**Passage given**
— BEGIN —
Your H is crossing all sorts of boundaries and he is taking away from you and your marriage what he is putting into her and his relationship with her. You are not being jealous. He has a kid with her 16 years ago, he doesn't have to be there doing all and sundry for her. 

Perhaps you can go for counselling. Their kid will be grown up soon and moving on so he has no more excuses to be going there. YOu have to consider whether you can deal with this splitting of affections and wait this out.


----------



## literret (Apr 16, 2017)

I have told my husband numerous times that I hate when he talks about her, in that way. Her name isn't forbidden from our house, but her life, her issues, her relationships, I do not care! And he doesn't seem to get that. I slept in our guest room for a week because he wouldn't shut up at night, it still didn't click. He's not a stupid guy, but it sure seems like it right now. I feel like I need to throw the "divorce" word in his face to make it click, but I don't want to do petty stuff like that... Stop being so caring or I'll divorce you seems ridiculous to say. I like that he's a caring man, but I want him to care more about MY feelings than what's going on in his ex's life. I really get the urge to say "shut the **** up about her or we are done".
— END —
**Tasks to carry out**
A – From the forum thread about the husband and his ex, return the text from "Your H is crossing" to "sundry for her.".
B – In the forum thread about the husband and his ex, list the aspects of the ex that literret says she does not care about.
C – Continue the forum thread about the husband and his ex from where it stops.

**Supplied information**
— BEGIN —
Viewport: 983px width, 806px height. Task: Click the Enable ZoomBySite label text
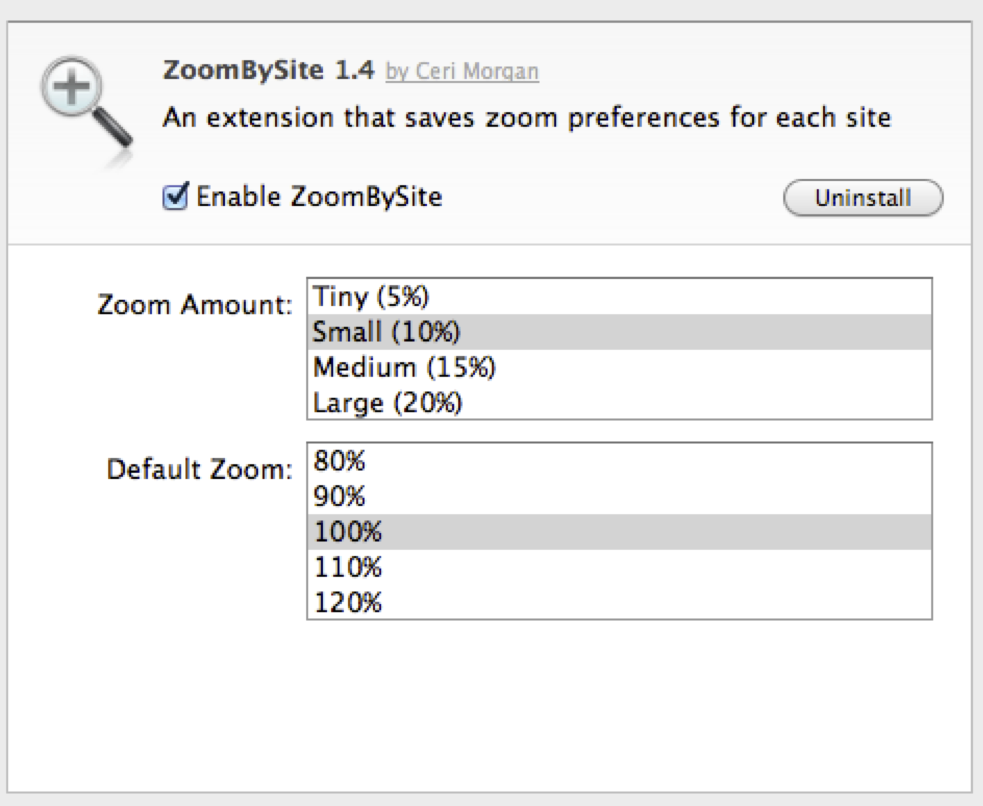point(319,197)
— END —
**Answers for this exercise**
A –
Your H is crossing all sorts of boundaries and he is taking away from you and your marriage what he is putting into her and his relationship with her. You are not being jealous. He has a kid with her 16 years ago, he doesn't have to be there doing all and sundry for her.

B –
her life
her issues
her relationships

C –
He has said so many times that he wants her to find someone so he can let go and _finally_ have closure. Who cares?!? It's been 12 years, ain't happened yet probably won't. What, is he going to be going over to glue in her dentures when she's 90 years old? We have been married almost 10 years, when will I be more important than she is? When will he at least care about my feelings as much as he does hers? 

His ex tried adopting a few years ago, I can't remember how many. She was trying to adopt a child with special needs and my husband went on and on and on about how great that was of her and how great it would be for their daughter to have a sibling. Even though we have 2 kids together so she does have (half)siblings. The adoption failed and my husband was acting like it was his fault. He thinks he ruined her life. Every failing in her life he blames himself for. 

I have told him to get some counselling because he clearly has some issues with her or how their relationship ended. He doesn't act like that with other people. Sure he's nice to other people and he does things for them, but he doesn't bend over backwards for them. His brother was moving recently, and my husband made an excuse not to help him move. When his ex moved he went over and helped her (or, his daughter as he says) without his ex asking.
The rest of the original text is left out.